«Ayudar a los que no ven nada es mi mayor éxito»
Federico Giner Albir.
Hace 25 años empezó a perder visión por una enfermedad degenerativa, y está casi ciego. Pero ha sabido sobreponerse a la adversidad con su gran afición, la escalada. Su última hazaña ha sido coronar una cima de 4.500 metros en los Alpes italianos.

¿Cómo ha ido la expedición?

Hemos coronado dos cumbres: la de Gran Paradiso (4.061 metros) y la Punta Gnifetti, la más alta accesible con esquí de montaña, de 4.559 metros, en Italia.

¿Cómo lo hacen?

Vamos en grupos de tres con unas barras: el guía, que sí que ve, va delante, el ciego total en medio, y los deficientes visuales, como es mi caso, detrás. Así, voy moviendo la barra y guío al invidente en sus movimientos.

¿Eran sólo hombres?

Sí, pero desde hace unos años se han incorporado Raquel Alejandre y María Ángeles Molina.

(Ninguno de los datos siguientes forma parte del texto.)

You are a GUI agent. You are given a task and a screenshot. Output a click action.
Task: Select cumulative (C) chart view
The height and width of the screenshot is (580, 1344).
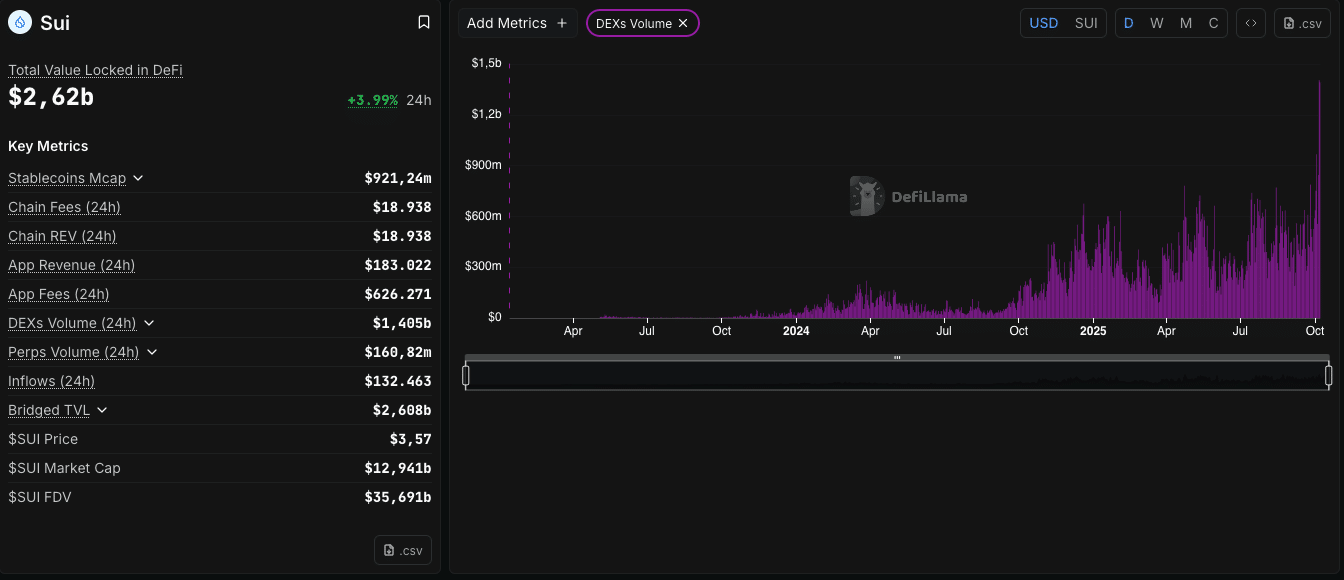pos(1213,23)
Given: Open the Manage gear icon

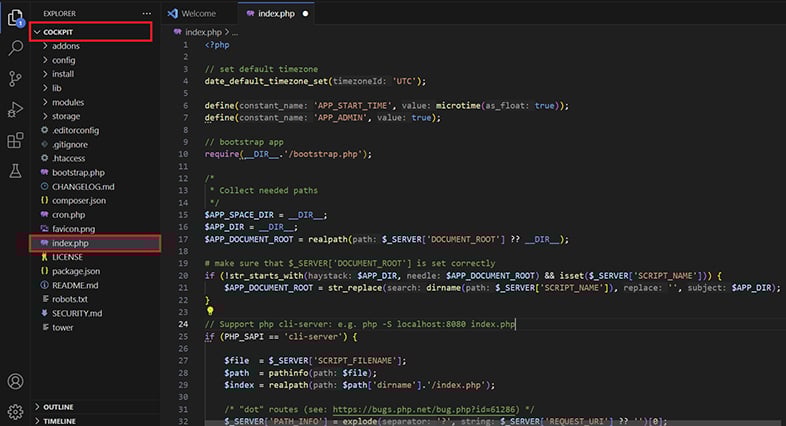Looking at the screenshot, I should pyautogui.click(x=15, y=411).
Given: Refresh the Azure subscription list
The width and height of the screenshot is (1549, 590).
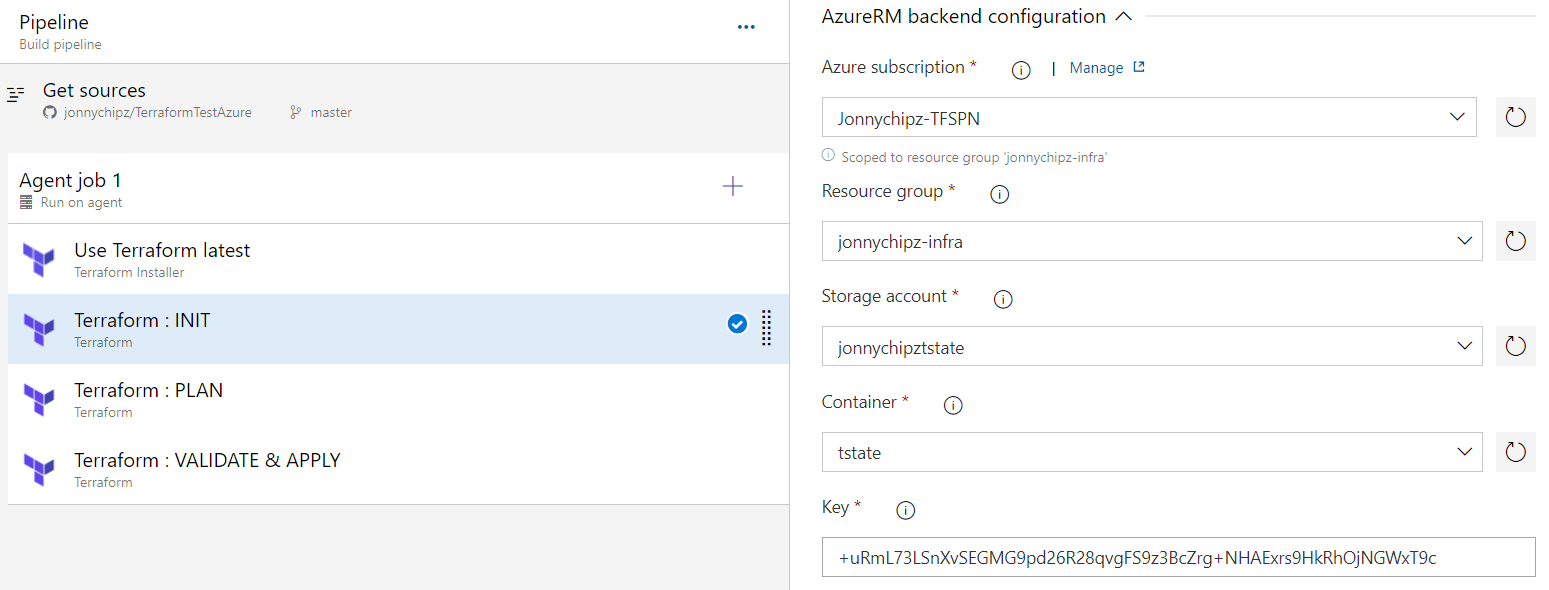Looking at the screenshot, I should (1515, 118).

¿Qué es más fácil, llegar a la cima o regresar a la base?

El descenso fue bastante duro por las condiciones meteorológicas. Se nos cerró la niebla, y la mayoría de días hizo bastante sol para la nieve, por lo que se me quemó un poco la cara. El viento era de casi 35 grados bajo cero.

¿Cuál es su próximo reto?

Mañana –por hoy– me voy a Marruecos, pero esta vez a ayudar a personas sordas y a discapacitados físicos en una nueva escalada.

¿Qué siente cada vez que alcanza la cima?

La mayor satisfacción es participar en el proyecto y poder ayudar a personas que no ven nada. Mi objetivo es demostrar que los discapacitados podemos hacer cualquier deporte.

¿Tiene ayudas de algún tipo para las expediciones?

Desgraciadamente, no. Otras comunidades, como Madrid o Murcia, sí que apoyan a sus
escaladores discapacitados, pero yo tengo que buscarme la financiación e irme en mis vacaciones.

Bio. Este valenciano de 45 años ha subido al Mont Blanc (el más alto de Europa), vende cupones y colecciona medallas.